- [Extracted records]:
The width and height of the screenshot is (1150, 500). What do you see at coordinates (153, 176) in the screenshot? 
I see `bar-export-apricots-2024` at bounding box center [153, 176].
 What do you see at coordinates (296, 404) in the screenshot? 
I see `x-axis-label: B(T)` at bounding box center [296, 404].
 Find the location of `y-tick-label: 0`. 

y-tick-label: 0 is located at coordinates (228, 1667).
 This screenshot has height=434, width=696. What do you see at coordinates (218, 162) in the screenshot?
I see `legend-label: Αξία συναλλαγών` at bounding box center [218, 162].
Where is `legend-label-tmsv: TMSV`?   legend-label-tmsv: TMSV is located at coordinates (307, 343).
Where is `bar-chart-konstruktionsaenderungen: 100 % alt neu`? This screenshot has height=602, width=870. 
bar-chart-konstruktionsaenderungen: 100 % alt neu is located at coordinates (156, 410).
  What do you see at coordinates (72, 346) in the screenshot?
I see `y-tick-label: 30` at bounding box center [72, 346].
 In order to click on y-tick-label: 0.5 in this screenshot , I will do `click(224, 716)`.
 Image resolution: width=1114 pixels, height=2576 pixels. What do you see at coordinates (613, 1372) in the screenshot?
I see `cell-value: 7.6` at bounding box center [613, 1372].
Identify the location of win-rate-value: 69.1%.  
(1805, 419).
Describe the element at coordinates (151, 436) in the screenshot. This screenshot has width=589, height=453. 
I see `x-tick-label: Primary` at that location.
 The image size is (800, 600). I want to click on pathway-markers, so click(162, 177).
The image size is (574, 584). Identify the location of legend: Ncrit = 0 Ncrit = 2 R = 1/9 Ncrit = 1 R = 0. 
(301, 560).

- [TASK TO CARRY OUT]:
Copy each line of the listing above that contains the string "chart", matching its case exactly.

- [REPLY]:
Where is `bar-chart-konstruktionsaenderungen: 100 % alt neu`? This screenshot has height=602, width=870. 
bar-chart-konstruktionsaenderungen: 100 % alt neu is located at coordinates (156, 410).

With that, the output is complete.